Variation in Transfers Between Communities

The multiple and overlapping forms of transfers result in great complexity, which makes it difficult to measure and compare transfers within and between communities. I have therefore organized the types of transfers in four broad categories in which I use descriptions of the practices rather than the terms used for the transfers for classification purposes: 1) loans in which there is an expectation of reciprocity, e.g., the nannganaaye; 2) gifts in which there is no expectation of reciprocity, e.g., from parents to children (sukkilaaye) or between friends (hokkaange); 3) short-term loans to cover a specific need of the receiving household, e.g., the loan of a milk cow (diilaaye, nannganaaye), carrying bull (garwaari), or breeding bull (kalhaldi); and 4) long-term entrustments in which the receiving party gains usufruct rights over cattle in return for labor, e.g., direct entrustment (goofalye, nannganaaye, halfiinge) and herding contracts (for detailed descriptions of the different types see, Moritz 2012). There is considerable variation between communities in terms of the percentage of cattle transferred in the different categories (Table 3). Although it seems that peri-urban pastoralists are more involved in livestock transfers than agro-pastoralists and mobile pastoralists (81 %, 73 %, and 60 % respectively), this is not the case if one excludes long-term entrustments, most of which are herding contracts (2 %, 17 %, and 32 % respectively for the three communities).

Table 3 Livestock transfers by category in three communities, 2000–2001

In the peri-urban community only half of the households were engaged in livestock transfers—not counting the herds under contract that are entrusted to mobile pastoralists—and these transfers only involved 2 % of all the animals. While in the mobile community more than 20 % of the animals were involved in a nannganaaye transfer. The mobile community was the only one with short-term loans of milk cows, breeding bulls, and pack oxen (5 %). The agro-pastoral community fell between the other two communities in terms of the number of livestock transfers. Whereas in the peri-urban community all long-term transfers were given and in the mobile community all long-term transfers were received, agro-pastoralists both gave and received long-term entrustments (28 % and 27 % of the animals respectively) and few of them were herding contracts with wages.

The Effectiveness of Transfers as Risk Management

To examine whether there were any patterns in livestock transfers received by poor versus wealthy households (Table 4), I combined the data for all three communities as the number of households in each community was small and used multiple regressions and binary logistic regressions. I grouped the villages in which pastoralists practiced agriculture and do not rely solely on animal husbandry for their livelihoods and used community as a dummy variable (WL and WB = 0, WE = 1). The results show that the number of all transfers received can be explained to some extent by herd size and community.

Table 4 Transfers received, herd size, and consumers per household in three communities, 2000–2001
$$ \begin{array}{*{20}c} {\left[ {\mathrm{Transfers}\;\mathrm{received}} \right]=10.296+35.745*\left[ {\mathrm{community}} \right]-0.1097*\left[ {\mathrm{herd}\;\mathrm{size}} \right]} \hfill \\ {\left( {\mathrm{R}\;\mathrm{squared}=58.00\%,\;p<0.0001,\;n=28} \right).} \hfill \\ \end{array} $$

In other words, households with smaller herds were more likely to receive livestock transfers (all categories) and this also holds when loans and gifts (categories 1–3) and long-term entrustment (category 4) are examined separately.

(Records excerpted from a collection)

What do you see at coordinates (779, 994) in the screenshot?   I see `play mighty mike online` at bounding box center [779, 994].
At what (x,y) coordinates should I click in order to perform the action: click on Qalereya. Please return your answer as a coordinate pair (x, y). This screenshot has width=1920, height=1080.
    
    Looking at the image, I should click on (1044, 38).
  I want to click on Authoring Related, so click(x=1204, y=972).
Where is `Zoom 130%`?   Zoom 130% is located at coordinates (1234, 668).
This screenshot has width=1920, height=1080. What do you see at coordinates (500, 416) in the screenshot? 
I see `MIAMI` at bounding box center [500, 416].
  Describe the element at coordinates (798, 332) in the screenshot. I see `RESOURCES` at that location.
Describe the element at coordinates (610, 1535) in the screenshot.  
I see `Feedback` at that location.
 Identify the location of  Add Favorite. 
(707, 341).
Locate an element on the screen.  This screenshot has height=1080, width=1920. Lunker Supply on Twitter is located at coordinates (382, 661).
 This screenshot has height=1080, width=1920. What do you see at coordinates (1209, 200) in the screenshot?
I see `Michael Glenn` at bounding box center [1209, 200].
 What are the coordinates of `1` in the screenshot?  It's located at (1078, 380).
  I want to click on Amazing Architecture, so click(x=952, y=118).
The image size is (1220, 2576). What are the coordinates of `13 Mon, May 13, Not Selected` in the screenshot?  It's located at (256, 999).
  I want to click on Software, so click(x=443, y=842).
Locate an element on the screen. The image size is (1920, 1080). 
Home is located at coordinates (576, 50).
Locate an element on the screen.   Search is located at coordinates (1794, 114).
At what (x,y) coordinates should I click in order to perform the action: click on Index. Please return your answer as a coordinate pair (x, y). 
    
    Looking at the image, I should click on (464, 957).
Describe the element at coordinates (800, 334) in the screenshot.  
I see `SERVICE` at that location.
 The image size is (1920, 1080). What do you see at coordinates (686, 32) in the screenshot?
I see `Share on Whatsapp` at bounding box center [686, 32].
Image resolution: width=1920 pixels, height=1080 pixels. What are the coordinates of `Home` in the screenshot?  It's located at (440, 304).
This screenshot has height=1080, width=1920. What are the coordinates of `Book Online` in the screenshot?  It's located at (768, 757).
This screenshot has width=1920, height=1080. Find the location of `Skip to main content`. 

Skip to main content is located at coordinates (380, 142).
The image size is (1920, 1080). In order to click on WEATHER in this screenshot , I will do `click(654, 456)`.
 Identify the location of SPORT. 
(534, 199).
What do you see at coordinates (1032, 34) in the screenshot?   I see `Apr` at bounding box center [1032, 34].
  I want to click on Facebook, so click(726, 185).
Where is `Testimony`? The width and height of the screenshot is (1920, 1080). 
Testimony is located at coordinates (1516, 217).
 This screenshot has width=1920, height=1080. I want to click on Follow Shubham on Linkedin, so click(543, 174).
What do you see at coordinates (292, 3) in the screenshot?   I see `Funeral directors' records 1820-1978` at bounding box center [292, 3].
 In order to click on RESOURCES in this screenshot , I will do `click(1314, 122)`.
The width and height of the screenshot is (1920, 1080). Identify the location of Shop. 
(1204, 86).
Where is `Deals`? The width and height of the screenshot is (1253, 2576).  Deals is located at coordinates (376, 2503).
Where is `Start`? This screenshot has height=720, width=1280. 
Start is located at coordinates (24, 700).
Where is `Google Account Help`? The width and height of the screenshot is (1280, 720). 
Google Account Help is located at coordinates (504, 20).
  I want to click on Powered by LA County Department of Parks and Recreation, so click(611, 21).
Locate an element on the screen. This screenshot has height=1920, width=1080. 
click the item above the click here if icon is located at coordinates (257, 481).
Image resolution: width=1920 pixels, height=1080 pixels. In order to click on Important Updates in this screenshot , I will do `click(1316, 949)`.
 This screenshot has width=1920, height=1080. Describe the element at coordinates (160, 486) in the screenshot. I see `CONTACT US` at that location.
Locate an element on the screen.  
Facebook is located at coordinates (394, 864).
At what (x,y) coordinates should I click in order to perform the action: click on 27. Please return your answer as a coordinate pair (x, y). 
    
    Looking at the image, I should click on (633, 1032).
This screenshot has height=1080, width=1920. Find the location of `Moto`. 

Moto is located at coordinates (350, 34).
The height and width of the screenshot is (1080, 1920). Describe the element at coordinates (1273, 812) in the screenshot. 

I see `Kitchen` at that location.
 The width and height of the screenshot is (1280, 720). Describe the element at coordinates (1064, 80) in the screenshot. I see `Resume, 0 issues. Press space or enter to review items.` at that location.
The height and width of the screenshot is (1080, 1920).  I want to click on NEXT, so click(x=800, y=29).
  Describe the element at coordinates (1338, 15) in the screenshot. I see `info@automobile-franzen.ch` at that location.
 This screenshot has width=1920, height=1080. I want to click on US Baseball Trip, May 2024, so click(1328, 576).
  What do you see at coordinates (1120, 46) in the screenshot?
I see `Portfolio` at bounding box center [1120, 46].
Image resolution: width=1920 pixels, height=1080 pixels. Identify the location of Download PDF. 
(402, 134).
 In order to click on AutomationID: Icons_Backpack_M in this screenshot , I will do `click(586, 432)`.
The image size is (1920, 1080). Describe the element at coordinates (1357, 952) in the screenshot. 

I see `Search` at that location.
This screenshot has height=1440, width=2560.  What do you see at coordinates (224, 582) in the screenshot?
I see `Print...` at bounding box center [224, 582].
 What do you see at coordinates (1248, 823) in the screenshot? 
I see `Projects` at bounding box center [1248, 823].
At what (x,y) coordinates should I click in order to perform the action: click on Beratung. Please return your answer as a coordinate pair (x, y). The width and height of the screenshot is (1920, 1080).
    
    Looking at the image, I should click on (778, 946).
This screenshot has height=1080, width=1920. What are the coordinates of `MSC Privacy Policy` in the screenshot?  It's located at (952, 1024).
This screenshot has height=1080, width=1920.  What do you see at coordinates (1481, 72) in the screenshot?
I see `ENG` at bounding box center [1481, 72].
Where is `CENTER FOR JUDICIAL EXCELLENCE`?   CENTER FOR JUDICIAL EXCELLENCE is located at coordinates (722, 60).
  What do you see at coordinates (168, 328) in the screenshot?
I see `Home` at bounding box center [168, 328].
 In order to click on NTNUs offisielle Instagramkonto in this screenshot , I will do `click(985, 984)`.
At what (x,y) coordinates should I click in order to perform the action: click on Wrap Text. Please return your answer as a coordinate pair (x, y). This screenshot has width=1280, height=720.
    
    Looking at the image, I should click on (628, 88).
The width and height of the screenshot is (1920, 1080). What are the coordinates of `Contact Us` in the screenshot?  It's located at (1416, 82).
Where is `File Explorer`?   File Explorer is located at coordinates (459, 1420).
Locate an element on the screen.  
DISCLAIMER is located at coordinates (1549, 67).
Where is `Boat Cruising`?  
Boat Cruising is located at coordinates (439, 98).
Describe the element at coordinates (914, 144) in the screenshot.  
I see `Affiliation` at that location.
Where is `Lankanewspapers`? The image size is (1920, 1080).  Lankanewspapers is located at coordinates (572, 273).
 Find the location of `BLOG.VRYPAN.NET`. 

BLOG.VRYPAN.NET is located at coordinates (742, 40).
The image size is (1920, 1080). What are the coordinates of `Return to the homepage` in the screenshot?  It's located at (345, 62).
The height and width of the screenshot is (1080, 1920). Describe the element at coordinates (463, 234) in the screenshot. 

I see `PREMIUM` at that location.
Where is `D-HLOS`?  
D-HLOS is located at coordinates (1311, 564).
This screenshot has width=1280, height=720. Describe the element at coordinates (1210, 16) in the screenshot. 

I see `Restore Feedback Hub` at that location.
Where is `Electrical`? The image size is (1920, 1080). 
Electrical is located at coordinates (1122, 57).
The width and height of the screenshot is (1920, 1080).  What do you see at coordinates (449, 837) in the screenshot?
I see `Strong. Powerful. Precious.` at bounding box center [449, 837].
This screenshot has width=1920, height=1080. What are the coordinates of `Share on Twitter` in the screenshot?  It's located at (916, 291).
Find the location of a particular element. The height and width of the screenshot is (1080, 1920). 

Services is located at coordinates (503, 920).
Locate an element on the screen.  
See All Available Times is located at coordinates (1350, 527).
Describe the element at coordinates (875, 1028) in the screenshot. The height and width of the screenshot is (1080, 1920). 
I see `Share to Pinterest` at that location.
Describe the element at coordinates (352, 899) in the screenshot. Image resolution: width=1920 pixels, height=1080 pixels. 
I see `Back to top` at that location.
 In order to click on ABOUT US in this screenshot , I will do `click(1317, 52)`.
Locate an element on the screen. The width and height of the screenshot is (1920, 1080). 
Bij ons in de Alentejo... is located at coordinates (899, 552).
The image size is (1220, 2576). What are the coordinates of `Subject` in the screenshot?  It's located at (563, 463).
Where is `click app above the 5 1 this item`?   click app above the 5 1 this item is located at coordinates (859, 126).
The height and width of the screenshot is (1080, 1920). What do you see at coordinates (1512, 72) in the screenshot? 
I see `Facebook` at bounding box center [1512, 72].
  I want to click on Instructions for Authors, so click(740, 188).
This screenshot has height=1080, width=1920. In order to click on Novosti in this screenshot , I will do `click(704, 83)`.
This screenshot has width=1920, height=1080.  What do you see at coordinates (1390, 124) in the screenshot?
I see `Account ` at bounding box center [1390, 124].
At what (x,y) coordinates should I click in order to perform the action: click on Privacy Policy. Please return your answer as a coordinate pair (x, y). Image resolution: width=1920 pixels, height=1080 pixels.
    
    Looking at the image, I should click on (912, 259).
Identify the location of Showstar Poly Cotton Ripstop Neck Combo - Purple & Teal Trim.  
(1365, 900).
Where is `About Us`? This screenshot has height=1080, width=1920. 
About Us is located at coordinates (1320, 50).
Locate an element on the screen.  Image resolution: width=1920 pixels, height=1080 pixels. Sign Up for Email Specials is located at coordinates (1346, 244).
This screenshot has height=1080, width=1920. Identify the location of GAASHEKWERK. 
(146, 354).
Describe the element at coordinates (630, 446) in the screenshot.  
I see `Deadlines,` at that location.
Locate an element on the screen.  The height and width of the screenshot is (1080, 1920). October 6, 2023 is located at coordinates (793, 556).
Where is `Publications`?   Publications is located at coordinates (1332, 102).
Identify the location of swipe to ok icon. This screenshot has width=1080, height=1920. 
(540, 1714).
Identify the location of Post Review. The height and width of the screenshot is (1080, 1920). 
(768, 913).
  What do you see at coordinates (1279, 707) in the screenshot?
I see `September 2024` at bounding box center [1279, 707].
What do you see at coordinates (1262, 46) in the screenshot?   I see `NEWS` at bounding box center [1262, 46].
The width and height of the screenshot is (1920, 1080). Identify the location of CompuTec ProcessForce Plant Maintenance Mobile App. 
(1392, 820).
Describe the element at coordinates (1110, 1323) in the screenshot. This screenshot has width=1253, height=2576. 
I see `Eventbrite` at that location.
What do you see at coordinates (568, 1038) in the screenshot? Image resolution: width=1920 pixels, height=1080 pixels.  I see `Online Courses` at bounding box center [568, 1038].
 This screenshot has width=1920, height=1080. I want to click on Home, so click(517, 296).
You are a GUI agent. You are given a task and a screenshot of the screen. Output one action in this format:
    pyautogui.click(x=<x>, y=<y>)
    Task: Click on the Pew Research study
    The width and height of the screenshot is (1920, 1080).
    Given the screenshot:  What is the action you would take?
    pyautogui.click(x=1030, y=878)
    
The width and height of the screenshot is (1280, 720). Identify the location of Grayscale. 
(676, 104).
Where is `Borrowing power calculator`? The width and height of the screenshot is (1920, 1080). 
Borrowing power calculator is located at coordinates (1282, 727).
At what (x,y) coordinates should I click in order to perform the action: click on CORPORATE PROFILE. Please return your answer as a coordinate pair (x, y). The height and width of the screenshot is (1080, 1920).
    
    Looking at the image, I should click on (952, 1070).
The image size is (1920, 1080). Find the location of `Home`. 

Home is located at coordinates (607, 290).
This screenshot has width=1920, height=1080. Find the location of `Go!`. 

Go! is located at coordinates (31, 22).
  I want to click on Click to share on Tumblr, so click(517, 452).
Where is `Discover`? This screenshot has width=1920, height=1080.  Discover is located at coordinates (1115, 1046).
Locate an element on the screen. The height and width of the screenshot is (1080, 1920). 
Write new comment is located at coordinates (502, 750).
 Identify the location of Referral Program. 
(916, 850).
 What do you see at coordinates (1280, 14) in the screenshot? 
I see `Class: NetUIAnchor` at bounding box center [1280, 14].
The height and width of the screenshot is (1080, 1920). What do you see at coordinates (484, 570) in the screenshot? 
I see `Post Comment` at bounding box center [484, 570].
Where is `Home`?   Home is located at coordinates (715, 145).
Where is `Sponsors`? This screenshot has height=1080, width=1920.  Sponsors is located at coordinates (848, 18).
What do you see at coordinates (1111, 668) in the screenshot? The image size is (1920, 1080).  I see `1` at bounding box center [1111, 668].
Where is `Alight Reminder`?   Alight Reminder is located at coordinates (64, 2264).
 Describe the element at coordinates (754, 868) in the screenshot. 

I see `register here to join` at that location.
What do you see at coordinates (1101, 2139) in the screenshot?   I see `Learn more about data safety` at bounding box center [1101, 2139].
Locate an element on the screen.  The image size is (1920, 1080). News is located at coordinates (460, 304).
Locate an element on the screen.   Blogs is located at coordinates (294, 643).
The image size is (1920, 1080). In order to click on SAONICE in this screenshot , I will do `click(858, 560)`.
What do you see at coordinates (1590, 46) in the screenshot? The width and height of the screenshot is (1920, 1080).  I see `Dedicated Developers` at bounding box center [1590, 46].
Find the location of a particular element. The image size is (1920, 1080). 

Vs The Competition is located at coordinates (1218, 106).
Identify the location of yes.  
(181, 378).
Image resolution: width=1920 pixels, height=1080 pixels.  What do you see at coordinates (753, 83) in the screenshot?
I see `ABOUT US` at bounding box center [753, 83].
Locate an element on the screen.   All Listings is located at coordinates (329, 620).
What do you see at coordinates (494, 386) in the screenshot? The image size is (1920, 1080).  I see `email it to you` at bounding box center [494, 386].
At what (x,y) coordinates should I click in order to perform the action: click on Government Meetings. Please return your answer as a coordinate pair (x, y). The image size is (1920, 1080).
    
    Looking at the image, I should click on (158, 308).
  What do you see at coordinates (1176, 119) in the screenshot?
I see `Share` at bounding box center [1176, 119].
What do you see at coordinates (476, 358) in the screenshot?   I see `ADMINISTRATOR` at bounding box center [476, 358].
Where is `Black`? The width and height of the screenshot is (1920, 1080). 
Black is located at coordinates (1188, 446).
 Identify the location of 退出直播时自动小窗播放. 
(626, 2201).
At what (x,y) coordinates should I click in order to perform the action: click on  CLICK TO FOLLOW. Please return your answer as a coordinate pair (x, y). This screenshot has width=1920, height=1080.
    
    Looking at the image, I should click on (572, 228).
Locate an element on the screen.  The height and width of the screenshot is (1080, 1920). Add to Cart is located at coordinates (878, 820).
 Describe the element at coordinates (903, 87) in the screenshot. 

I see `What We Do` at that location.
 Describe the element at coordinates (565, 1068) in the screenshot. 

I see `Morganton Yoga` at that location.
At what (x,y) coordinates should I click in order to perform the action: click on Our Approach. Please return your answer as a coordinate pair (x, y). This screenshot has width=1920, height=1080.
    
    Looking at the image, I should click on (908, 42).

== Actions to take ==
(a) Which lines of the records contain the word "particular"? Copy out each of them.
(b) Can you carry on the text about livestock transfers among pastoralist communities from the point where it ends?
The text and the records were taken from unrelated sources.

== Written responses ==
(a)
Find the location of a particular element. The height and width of the screenshot is (1080, 1920). 
Find the location of a particular element. The image size is (1920, 1080). 

(b)
$$ \begin{array}{*{20}c} {\begin{array}{*{20}c} {\left[ {\mathrm{Loans}\;\mathrm{and}\;\mathrm{gifts}} \right]=2.066+13.238*\left[ {\mathrm{community}} \right]-0.01923*\left[ {\mathrm{herd}\;\mathrm{size}} \right]} \hfill \\ {\left( {\mathrm{R}\;\mathrm{squared}=65.15\%,\;p<0.0001,\;n=28} \right).} \hfill \\ \end{array}} \hfill \\ {\begin{array}{*{20}c} {\left[ {\mathrm{Long}\text{-}\mathrm{term}\;\mathrm{entrustment}} \right]=8.230+22.507*\left[ {\mathrm{community}} \right]-0.09050*\left[ {\mathrm{herd}\;\mathrm{size}} \right]} \hfill \\ {\left( {\mathrm{R}\;\mathrm{squared}\;44.20\%,\;p=0.0007,\;n=28} \right).} \hfill \\ \end{array}} \hfill \\ \end{array} $$

I also examined whether pastoralists that have herds or animals under contract (category 4) from absentee owners were excluded from loans and gifts within the community (category 1–3) and found that this is not the case.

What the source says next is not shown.